More details in error output of .load_json()

Question

More details in error output of .load_json()

mrwunderbar666 opened this issue a year ago · comments

Hi,

thanks for providing this package! It is really a blessing when working with large quantities of data!

I want to suggest providing more details when parsing a JSON file fails. For example, I get the following error when I parse over 1000 files:

Error in .load_json(json = input, query = query, empty_array = empty_array): 
NO_SUCH_FIELD: The JSON field referenced does not exist in this object.

In my case, I had a single file that was malformed and I think it would be useful to know the filename where the query failed.

Desired message:

Error in .load_json(json = input, query = query, empty_array = empty_array): 
NO_SUCH_FIELD: The JSON field referenced does not exist in /path/to/file.json

Dirk Eddelbuettel · Answer 1 · Mon May 22 2023 20:01:28 GMT+0800 (China Standard Time)

Sure, that's a good idea in principle but in practice this is much harder as there are two steps

creating json input from a file
parsing json

So an error in step two no longer has an association with the input, in your case a file. Here the error comes from.load_json() which is an identifier provided by the load() function in src/deserialize.cpp. It has a JSON string argument and does not know the file.

We do offer a quicker 'is it valid?' test function so in your case maybe one needs a local loop over possible files.

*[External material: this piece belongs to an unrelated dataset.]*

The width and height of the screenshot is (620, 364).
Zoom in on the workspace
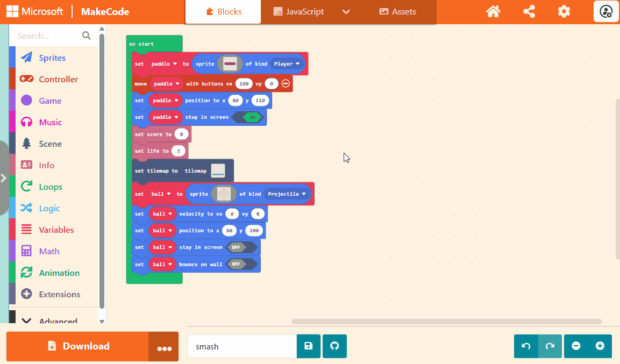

Sorry.

mrwunderbar666 · Answer 2 · Mon May 22 2023 20:43:19 GMT+0800 (China Standard Time)

Thanks, fair enough.

For such edge cases, I will then just implement a slower loop that checks each file separately

Dirk Eddelbuettel · Answer 3 · Mon May 22 2023 20:45:45 GMT+0800 (China Standard Time)

Really appreciate your understanding -- the 'better error messages are good' suggestion is totally valid. However, the very performance-oriented design of simdjson makes it tricky.